**Brief:** Return all lines of the data in which the string "arrow" occurs.

Collected data:
^^^^

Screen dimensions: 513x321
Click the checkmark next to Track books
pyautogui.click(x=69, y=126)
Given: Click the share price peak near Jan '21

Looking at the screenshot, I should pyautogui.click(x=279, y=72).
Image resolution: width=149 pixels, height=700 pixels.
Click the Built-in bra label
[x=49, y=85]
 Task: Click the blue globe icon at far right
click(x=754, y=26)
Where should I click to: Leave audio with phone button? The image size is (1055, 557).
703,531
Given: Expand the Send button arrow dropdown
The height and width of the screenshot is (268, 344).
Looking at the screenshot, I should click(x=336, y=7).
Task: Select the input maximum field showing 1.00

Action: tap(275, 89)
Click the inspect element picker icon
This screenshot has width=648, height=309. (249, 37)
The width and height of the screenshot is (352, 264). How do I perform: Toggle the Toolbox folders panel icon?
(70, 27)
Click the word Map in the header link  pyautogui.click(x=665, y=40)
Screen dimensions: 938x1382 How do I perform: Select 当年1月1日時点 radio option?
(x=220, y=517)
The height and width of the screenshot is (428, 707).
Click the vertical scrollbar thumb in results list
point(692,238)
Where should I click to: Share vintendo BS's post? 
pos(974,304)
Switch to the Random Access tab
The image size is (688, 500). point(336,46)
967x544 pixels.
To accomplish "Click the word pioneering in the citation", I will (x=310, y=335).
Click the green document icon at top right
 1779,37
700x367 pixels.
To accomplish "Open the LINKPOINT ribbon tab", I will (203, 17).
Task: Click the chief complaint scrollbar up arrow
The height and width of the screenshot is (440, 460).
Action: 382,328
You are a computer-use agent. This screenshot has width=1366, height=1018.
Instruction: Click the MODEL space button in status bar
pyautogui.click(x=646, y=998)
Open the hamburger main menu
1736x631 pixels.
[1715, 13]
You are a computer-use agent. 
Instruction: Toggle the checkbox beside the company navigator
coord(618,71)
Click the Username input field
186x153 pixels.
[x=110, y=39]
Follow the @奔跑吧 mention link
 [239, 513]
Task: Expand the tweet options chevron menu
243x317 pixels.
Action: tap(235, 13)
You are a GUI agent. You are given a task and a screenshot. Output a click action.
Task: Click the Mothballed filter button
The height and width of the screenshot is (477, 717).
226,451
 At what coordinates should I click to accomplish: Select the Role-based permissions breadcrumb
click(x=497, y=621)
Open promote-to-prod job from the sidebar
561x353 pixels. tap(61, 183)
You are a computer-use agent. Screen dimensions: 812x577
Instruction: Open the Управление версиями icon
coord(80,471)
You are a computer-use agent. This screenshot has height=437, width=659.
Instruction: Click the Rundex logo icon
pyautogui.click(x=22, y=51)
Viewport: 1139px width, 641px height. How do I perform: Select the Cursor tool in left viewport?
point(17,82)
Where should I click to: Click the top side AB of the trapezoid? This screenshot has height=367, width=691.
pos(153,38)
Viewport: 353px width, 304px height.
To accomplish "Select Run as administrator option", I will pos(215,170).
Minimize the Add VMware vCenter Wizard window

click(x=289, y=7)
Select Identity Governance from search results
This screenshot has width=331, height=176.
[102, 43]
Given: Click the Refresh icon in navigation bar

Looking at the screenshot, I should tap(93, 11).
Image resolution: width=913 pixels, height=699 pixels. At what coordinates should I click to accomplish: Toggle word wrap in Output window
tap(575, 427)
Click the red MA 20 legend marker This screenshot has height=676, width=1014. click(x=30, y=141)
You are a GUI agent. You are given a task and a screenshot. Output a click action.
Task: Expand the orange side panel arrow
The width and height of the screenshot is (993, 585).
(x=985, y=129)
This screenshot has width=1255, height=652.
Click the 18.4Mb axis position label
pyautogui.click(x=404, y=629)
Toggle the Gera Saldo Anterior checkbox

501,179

^^^^

**Written reply:**
Given: Expand the Send button arrow dropdown
Task: Click the chief complaint scrollbar up arrow
Task: Expand the orange side panel arrow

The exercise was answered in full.